Surge, assim, a iniciativa de criar um Objetivo de Desenvolvimento Sustentável, o número 18, que tem a ver com o direito da cidadania a entender os grandes desafios do nosso tempo. A Comunicação Clara é a disciplina que faz efetivo o direito a entender das pessoas. Aplicá-la, permitiria favorecer a igualdade e combater a brecha digital. “Sua dificuldade reside em que é muito mais do que linguagem. Para fazer fácil o difícil necessitamos uma soma de disciplinas interdependentes como a linguagem clara, o layout, a acessibilidade digital, os vieses e a compreensão leitora e, agora, a Inteligência Artificial”, continua Moya.

As empresas TIC se convertem em potenciais prescritoras da língua com capacidades de impor variantes que podem não coincidir com os usos dos humanos

Na iniciativa também participa a Fundação Gabo, que busca fomentar cidadãos ativos e mais bem informados mediante a formação e o estímulo aos jornalistas e a promoção do uso ético e criativo do poder de contar e compartilhar histórias, inspirados no método de oficina de Gabriel García Márquez.

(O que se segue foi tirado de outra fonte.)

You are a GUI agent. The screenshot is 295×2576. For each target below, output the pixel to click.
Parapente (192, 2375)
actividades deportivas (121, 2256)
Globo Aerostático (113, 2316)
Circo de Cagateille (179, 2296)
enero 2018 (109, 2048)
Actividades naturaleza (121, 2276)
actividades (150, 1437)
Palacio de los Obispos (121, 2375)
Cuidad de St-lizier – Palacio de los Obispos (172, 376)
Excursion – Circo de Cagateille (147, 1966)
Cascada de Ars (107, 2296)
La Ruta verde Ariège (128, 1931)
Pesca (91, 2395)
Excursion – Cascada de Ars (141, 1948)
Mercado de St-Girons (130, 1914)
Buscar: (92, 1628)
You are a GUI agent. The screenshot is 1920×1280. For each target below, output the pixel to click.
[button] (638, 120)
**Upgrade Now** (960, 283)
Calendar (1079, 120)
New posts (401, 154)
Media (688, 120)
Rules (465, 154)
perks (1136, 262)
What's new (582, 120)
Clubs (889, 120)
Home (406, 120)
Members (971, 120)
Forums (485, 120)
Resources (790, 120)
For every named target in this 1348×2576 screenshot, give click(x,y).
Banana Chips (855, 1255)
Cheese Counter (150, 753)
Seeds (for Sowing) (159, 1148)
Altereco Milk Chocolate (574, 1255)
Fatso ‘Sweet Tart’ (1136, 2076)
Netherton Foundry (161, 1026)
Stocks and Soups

A capacidade para criar imagens e notícias falsas da IA, a velocidade de propagação e a lógica dos algoritmos para compartilhá-las é inalcançável e a maneira em que os meios explicarem o fenômeno da IA, seus derivados e dissonâncias, será fundamental para se orientar nela. A exposição Fake News, a fábrica de mentiras que Mario Tascón, fundador de Prodigioso Vulcão, comissariou na Fundação Telefónica abordou a revisão do fenômeno das notícias falsas ao longo dos séculos, propondo uma reflexão sobre como essas fake news se expandiram desde a aparição das plataformas digitais e o impacto que geram atualmente em uma sociedade saturada de informação, mas pobre em pedagogia para valorizá-la.

Se a IA Generativa provoca tanto assombro como vertigem, a não tão futura Inteligência Artificial Geral seria o seguinte passo em propor a externalização do que somos. A capacidade de autorreplicação celular capaz de criar “a coisa” contendo, além disso, as instruções para criá-la, se translada à replicação do funcionamento do cérebro humano em um entorno sintético. É complexo. Tanto, que escapa à mera ciência e necessita ser explicado desde a filosofia e a criação artística para poder entender como a própria IA aproximaria a possibilidade de criar uma nova e inexplicável beleza.

Jorge Luis Borges escreveu que viver em uma época de grandes perigos e promessas é experimentar tanto a tragédia como a comédia, com “a iminência de uma revelação” para nos entendermos a nós mesmos e ao mundo. Estamos nesse empenho.